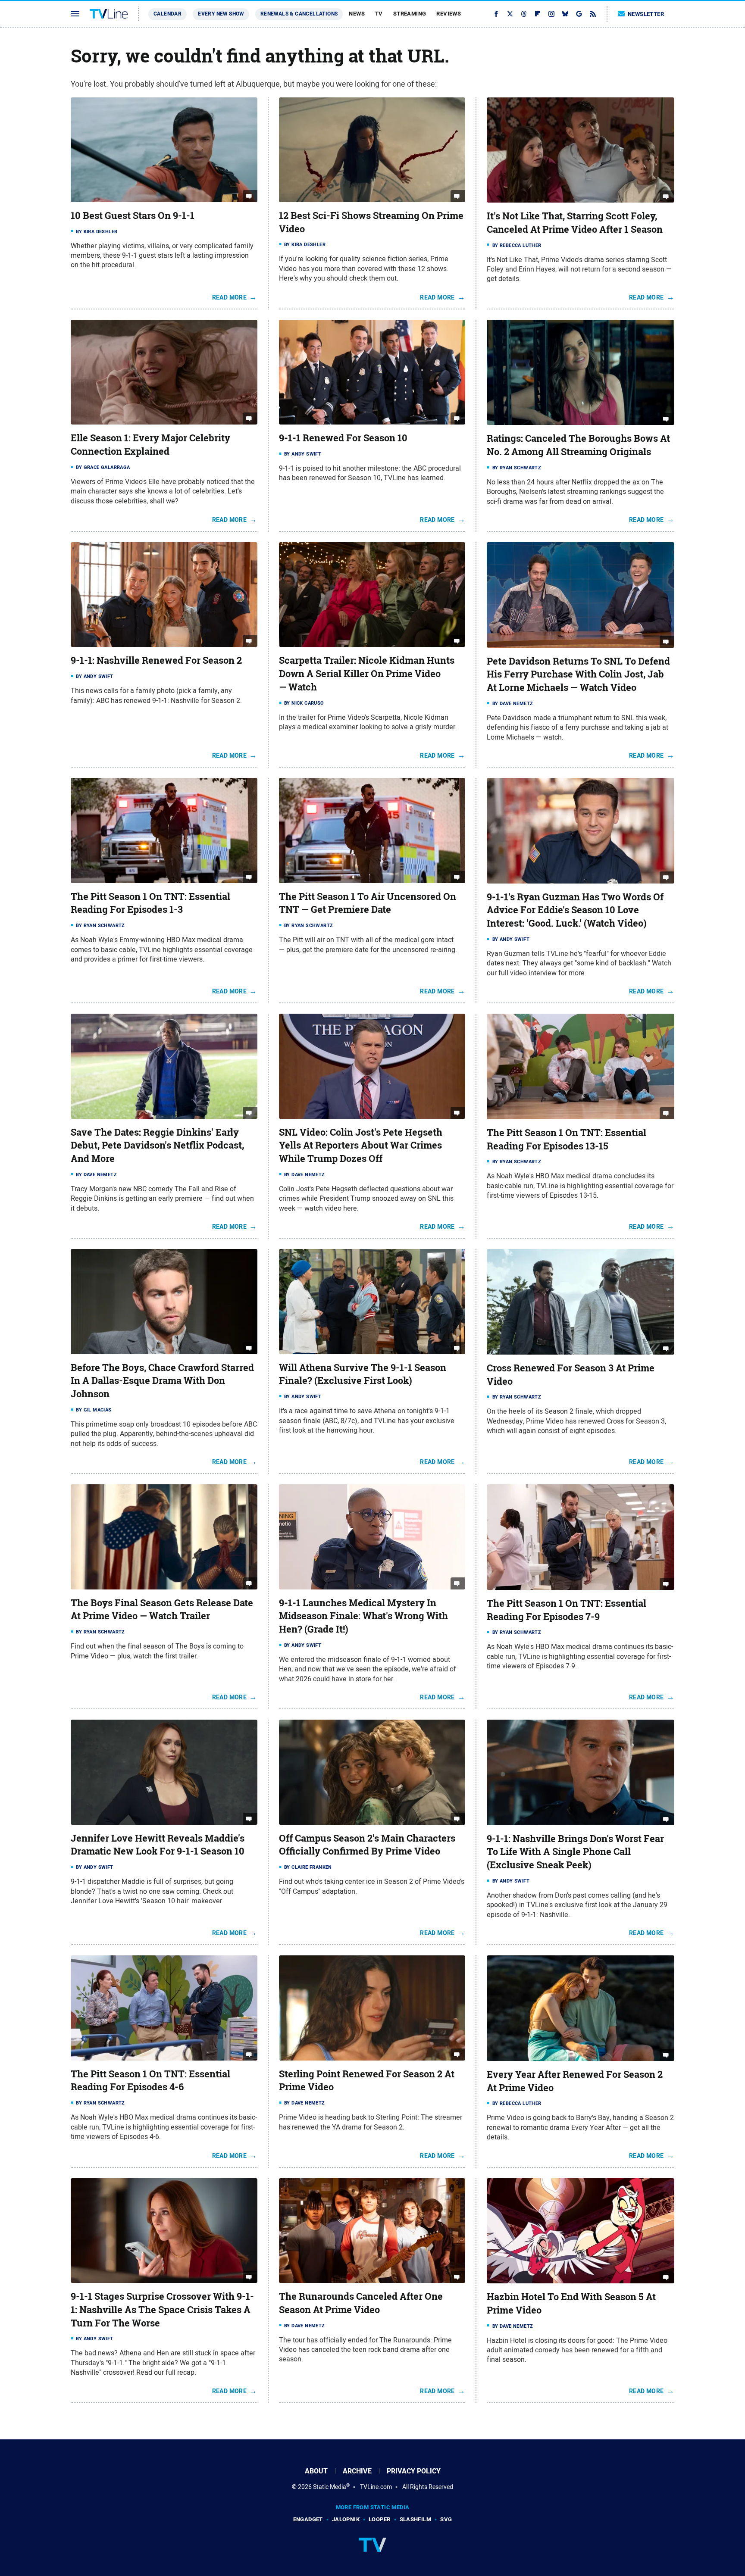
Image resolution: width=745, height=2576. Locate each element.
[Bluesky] (565, 14)
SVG (446, 2519)
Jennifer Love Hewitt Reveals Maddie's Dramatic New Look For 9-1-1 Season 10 (157, 1845)
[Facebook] (496, 14)
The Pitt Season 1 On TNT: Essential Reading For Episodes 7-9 (566, 1610)
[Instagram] (551, 14)
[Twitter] (510, 14)
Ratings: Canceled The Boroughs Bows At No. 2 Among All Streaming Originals (578, 445)
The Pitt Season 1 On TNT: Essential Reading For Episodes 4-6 (150, 2080)
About (316, 2471)
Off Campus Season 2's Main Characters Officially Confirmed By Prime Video (367, 1845)
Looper (379, 2519)
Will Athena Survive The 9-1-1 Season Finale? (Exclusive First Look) (362, 1374)
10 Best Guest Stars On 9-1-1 (132, 215)
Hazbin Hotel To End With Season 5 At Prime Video (571, 2303)
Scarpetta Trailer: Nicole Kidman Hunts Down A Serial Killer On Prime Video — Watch (366, 673)
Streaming (409, 13)
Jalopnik (346, 2519)
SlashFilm (416, 2519)
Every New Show (221, 14)
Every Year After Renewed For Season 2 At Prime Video (575, 2081)
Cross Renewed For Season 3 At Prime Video (570, 1374)
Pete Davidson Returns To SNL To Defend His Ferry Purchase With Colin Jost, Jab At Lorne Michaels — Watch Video (578, 674)
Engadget (308, 2519)
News (357, 13)
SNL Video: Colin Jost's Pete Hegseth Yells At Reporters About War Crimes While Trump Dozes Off (360, 1145)
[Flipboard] (538, 14)
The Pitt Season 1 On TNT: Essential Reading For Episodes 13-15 (566, 1139)
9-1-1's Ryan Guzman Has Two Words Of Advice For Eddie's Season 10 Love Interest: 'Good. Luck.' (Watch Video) (575, 910)
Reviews (448, 13)
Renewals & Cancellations (299, 14)
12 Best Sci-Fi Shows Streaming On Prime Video (371, 222)
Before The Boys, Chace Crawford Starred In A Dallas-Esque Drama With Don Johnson (162, 1381)
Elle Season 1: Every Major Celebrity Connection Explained (150, 444)
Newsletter (646, 14)
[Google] (579, 14)
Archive (357, 2471)
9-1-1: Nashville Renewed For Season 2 (156, 660)
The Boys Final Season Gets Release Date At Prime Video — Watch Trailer (162, 1609)
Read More (229, 297)
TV (379, 13)
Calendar (167, 14)
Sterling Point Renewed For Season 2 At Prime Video (366, 2080)
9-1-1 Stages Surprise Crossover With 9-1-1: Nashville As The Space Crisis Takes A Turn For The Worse (162, 2309)
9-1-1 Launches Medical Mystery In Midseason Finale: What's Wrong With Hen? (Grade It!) (363, 1616)
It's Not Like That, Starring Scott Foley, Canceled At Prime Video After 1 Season (575, 222)
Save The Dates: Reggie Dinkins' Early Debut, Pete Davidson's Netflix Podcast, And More (157, 1145)
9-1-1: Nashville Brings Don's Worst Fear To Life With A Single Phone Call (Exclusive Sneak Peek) (575, 1852)
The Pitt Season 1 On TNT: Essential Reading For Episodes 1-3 (150, 903)
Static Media (329, 2486)
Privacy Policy (414, 2471)
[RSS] (593, 14)
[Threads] (524, 14)
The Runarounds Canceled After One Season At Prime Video (361, 2303)
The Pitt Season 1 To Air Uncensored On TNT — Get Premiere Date (367, 903)
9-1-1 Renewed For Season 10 (343, 437)
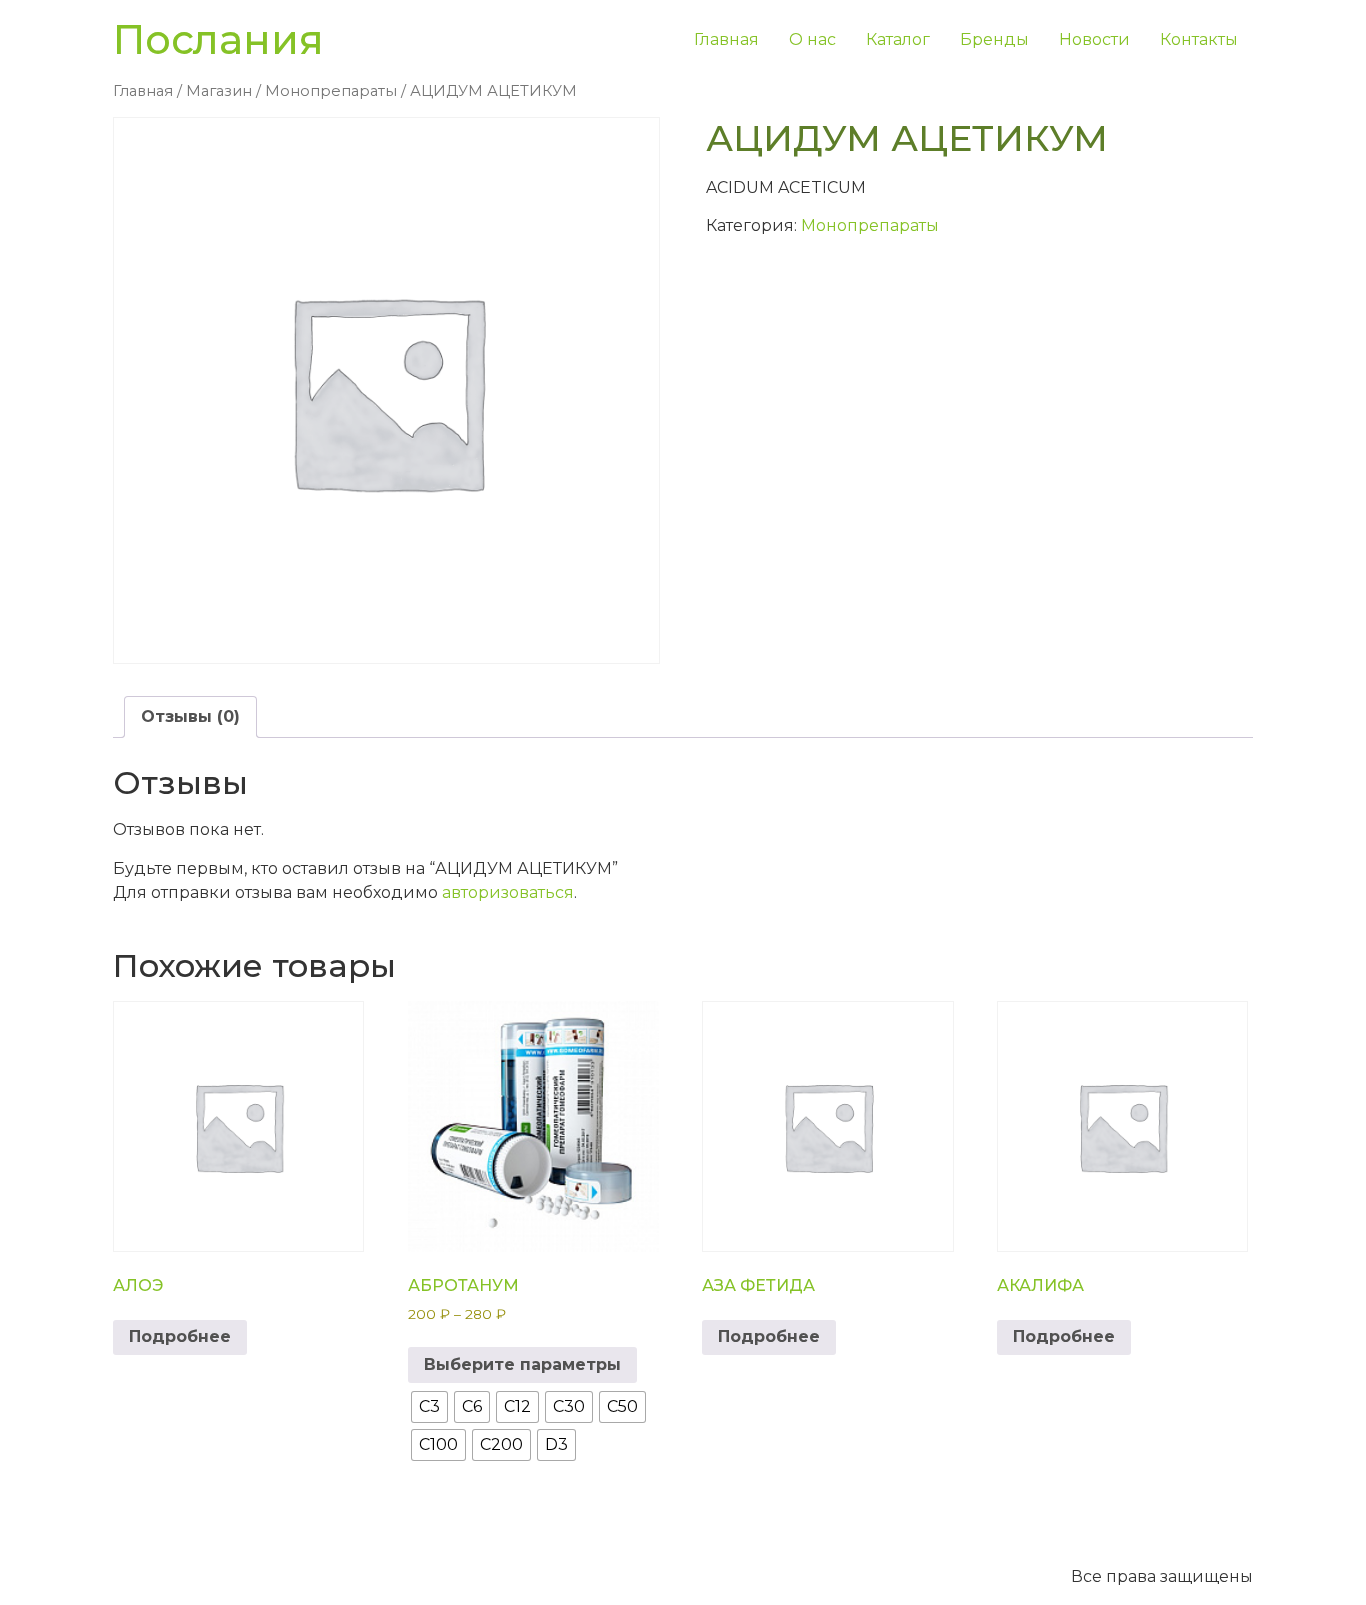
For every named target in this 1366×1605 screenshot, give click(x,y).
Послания (218, 39)
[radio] (429, 1407)
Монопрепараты (331, 91)
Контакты (1199, 39)
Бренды (994, 39)
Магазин (219, 91)
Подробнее (180, 1336)
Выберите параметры (522, 1364)
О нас (812, 39)
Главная (726, 39)
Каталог (898, 39)
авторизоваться (508, 892)
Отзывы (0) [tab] (190, 716)
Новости (1094, 39)
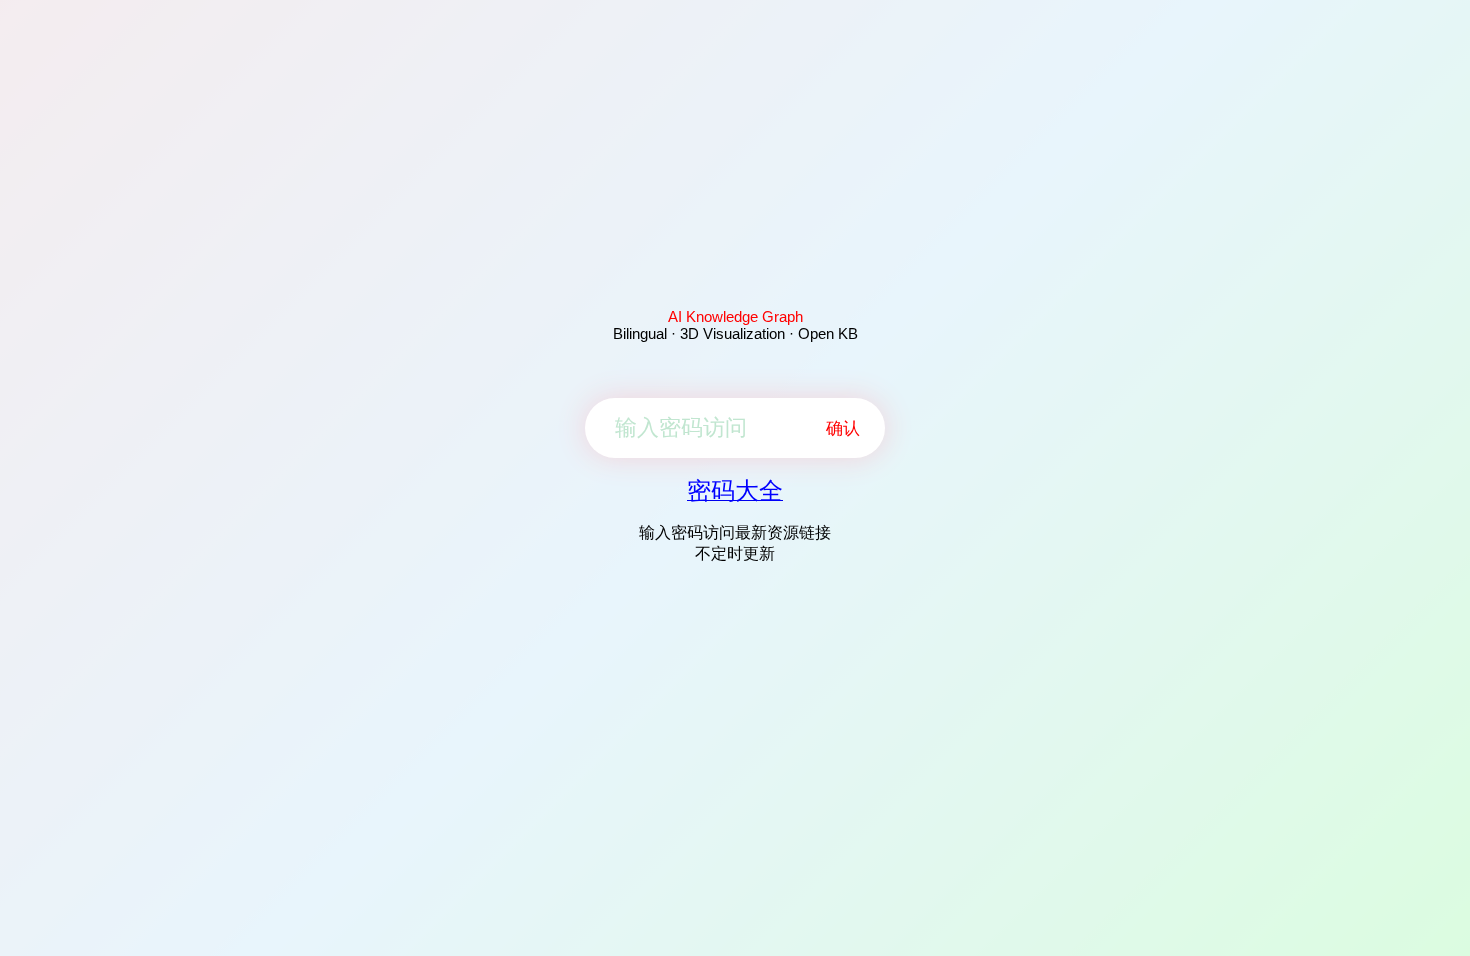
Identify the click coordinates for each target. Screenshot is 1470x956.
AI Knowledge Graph (735, 316)
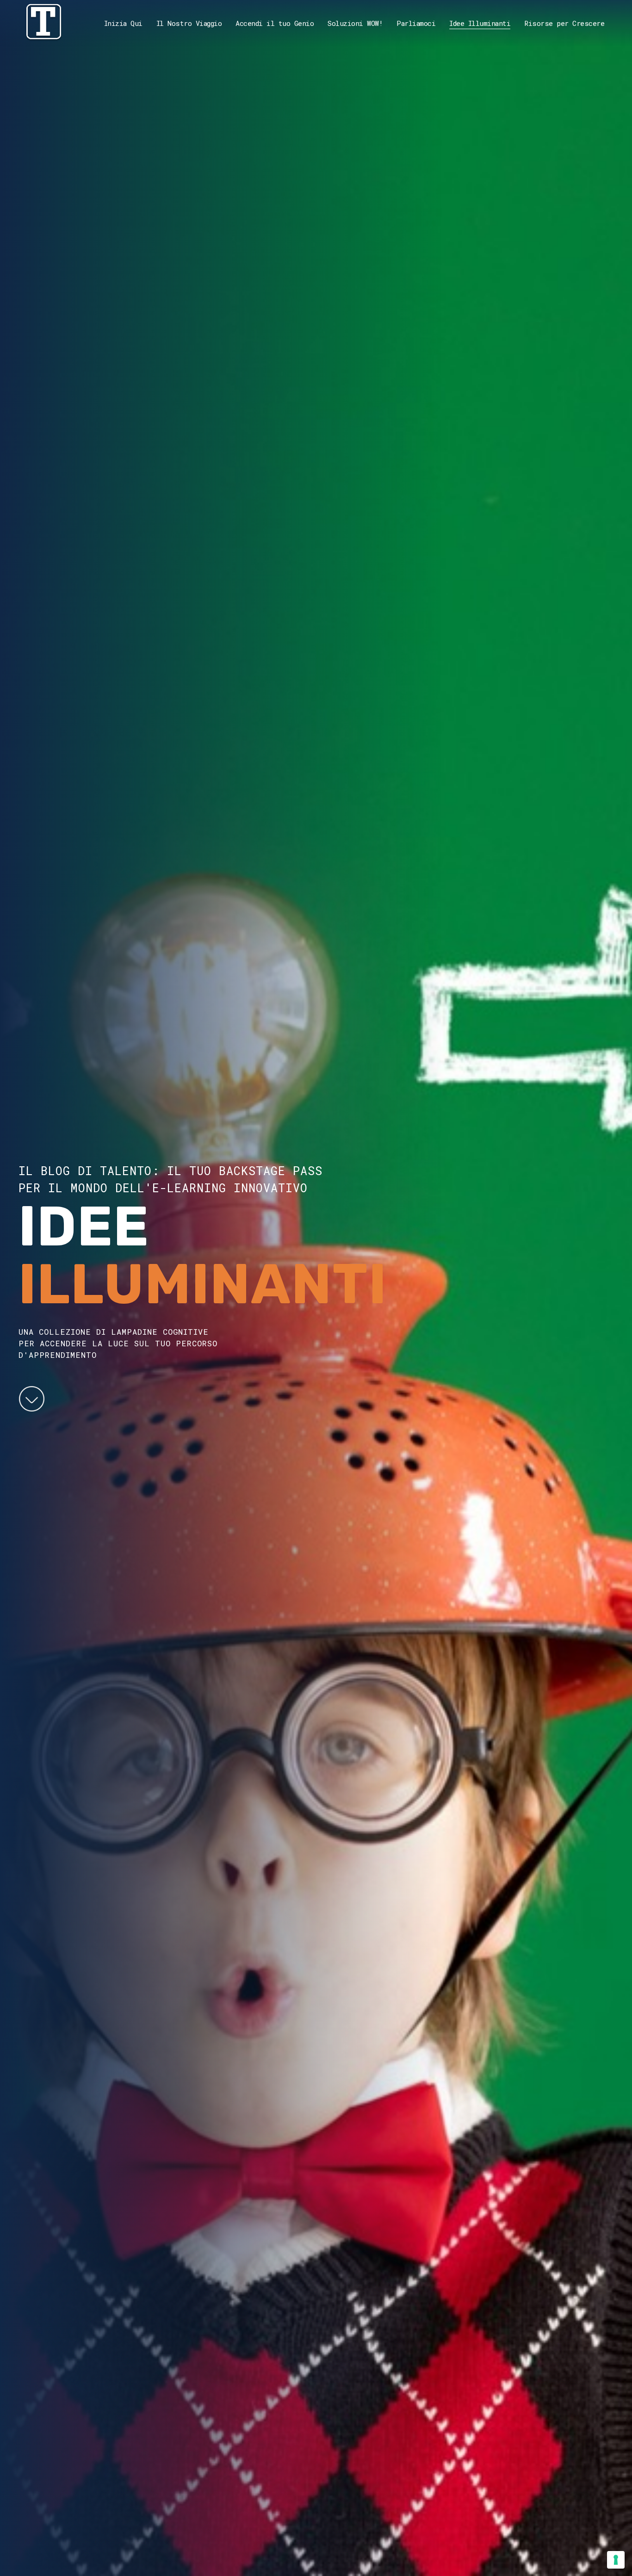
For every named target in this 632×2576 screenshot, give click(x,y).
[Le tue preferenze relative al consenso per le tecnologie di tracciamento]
——————————
Copy word for word the lines of the records above from the one with "Cross Renewed For" up to and including the one with "For every named target in this 1366×1605". Skip the pictures.

Cross Renewed For Season 3 At Prime Video (570, 1374)
Pete Davidson Returns To SNL To Defend His Ferry Purchase With Colin Jost, Jab At Lorne Michaels — Watch Video (578, 674)
Engadget (308, 2519)
News (357, 13)
SNL Video: Colin Jost's Pete Hegseth Yells At Reporters About War Crimes While Trump Dozes Off (360, 1145)
[Flipboard] (538, 14)
The Pitt Season 1 On TNT: Essential Reading For Episodes 13-15 (566, 1139)
9-1-1's Ryan Guzman Has Two Words Of Advice For Eddie's Season 10 Love Interest: 'Good. Luck.' (Watch Video) (575, 910)
Reviews (448, 13)
Renewals & Cancellations (299, 14)
12 Best Sci-Fi Shows Streaming On Prime Video (371, 222)
Before The Boys, Chace Crawford Starred In A Dallas-Esque Drama With Don Johnson (162, 1381)
Elle Season 1: Every Major Celebrity Connection Explained (150, 444)
Newsletter (646, 14)
[Google] (579, 14)
Archive (357, 2471)
9-1-1: Nashville Renewed For Season 2 (156, 660)
The Boys Final Season Gets Release Date At Prime Video — Watch Trailer (162, 1609)
Read More (229, 297)
TV (379, 13)
Calendar (167, 14)
Sterling Point Renewed For Season 2 At Prime Video (366, 2080)
9-1-1 Stages Surprise Crossover With 9-1-1: Nashville As The Space Crisis Takes A Turn For The Worse (162, 2309)
9-1-1 Launches Medical Mystery In Midseason Finale: What's Wrong With Hen? (Grade It!) (363, 1616)
It's Not Like That, Starring Scott Foley, Canceled At Prime Video After 1 Season (575, 222)
Save The Dates: Reggie Dinkins' Early Debut, Pete Davidson's Netflix Podcast, And More (157, 1145)
9-1-1: Nashville Brings Don's Worst Fear To Life With A Single Phone Call (Exclusive Sneak Peek) (575, 1852)
The Pitt Season 1 On TNT: Essential Reading For Episodes 1-3 (150, 903)
Static Media (329, 2486)
Privacy Policy (414, 2471)
[RSS] (593, 14)
[Threads] (524, 14)
The Runarounds Canceled After One Season At Prime Video (361, 2303)
The Pitt Season 1 To Air Uncensored On TNT — Get Premiere Date (367, 903)
9-1-1 Renewed For Season 10 (343, 437)
For every named target in this 1366×1605 screenshot, give click(x,y).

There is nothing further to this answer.